Makwala decided not to compete in the 200 here, and will focus now on the Diamond League and preparing himself for a potential run at a 200-400 double at next year’s world championships.
The aptly named Lindon Victor won the decathlon for Grenada after defending champion Damian Warner failed to clear a height in the pole vault.
Warner, the Olympic bronze and former world silver medalist, missed all three attempts at 4.50 meters and slumped from first place to sixth, well short of his personal best of 4.90. After seven events, he was leading with 6,297 points.
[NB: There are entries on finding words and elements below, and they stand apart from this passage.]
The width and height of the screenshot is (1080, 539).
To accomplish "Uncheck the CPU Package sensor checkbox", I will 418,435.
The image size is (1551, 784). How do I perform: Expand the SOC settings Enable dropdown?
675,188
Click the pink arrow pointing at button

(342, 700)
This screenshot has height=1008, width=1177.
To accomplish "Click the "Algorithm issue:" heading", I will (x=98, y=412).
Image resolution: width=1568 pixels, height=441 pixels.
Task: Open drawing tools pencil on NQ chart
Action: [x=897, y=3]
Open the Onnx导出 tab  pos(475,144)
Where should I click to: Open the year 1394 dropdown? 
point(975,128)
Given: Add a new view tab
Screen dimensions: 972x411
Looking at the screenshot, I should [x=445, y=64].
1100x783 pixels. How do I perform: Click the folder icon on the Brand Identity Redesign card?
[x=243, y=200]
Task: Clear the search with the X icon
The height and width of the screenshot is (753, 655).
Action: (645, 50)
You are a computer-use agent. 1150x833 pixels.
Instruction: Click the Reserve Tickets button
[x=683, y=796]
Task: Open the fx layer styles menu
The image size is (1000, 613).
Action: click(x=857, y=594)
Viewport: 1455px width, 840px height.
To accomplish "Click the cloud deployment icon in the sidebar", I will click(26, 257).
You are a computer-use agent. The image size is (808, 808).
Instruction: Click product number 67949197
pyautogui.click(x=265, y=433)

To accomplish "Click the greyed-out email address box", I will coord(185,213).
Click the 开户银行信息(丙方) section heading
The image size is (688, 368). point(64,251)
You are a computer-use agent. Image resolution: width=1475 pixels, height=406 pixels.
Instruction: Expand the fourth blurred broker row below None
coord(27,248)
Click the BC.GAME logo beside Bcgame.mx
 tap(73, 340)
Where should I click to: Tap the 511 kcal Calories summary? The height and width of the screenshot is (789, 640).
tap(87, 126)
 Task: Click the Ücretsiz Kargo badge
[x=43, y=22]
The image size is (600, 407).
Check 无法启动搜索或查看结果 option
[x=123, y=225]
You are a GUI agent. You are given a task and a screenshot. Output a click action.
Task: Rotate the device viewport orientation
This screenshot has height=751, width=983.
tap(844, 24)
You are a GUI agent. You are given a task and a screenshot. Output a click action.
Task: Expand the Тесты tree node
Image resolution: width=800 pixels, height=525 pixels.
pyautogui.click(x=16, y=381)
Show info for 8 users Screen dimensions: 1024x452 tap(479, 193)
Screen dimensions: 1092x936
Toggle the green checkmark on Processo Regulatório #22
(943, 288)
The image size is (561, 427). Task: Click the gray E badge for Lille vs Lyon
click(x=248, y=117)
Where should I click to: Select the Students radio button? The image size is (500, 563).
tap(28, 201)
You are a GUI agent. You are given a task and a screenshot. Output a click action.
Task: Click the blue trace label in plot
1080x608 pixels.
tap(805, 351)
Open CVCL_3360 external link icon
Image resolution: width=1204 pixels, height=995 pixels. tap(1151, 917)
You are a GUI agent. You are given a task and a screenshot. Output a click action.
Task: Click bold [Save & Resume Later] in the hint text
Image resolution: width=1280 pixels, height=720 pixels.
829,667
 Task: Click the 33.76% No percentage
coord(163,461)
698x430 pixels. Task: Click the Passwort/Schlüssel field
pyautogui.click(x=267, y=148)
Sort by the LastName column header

The 28-year-old Canadian dropped from first to sixth and didn’t compete in the javelin or the 1,500 meters on a wet night at the Carrara Stadium. His officials result: DNF.
Victor won the gold 8,303 points and Warner’s Canadian teammate Pierce Lepage took silver at 8,171. Australia’s Cedric Dubler collected bronze in 7,983.
”It’s not the way I wanted to win, with Damian having three fouls, but I prayed for the gold medal,” Victor said. ”It’s 10 events, not nine. It’s the nature of the decathlon.”
Jamaica went 1-2 in the 110-meter hurdles and in the women’s triple jump.
In the first of the night finals, Ronald Levy won the hurdles in 13.19, edging fellow Jamaican Hansle Parchment by 0.03 in a damp track and Australia’s Nicholas Hough took bronze in a career-best 13.38.
The triple jump was also contested between light rain showers, and Kimberly Williams took gold with a winning jump of 14.64 meters, 12 centimeters clear of Shanieka Ricketts and Thea Lafond of Dominica won bronze at 13.92.
New Zealander Julia Ratcliffe won the women’s hammer throw with a best mark of 69.94 meters, with Australians Alexandra Hulley and Lara Nielsen finishing second and third.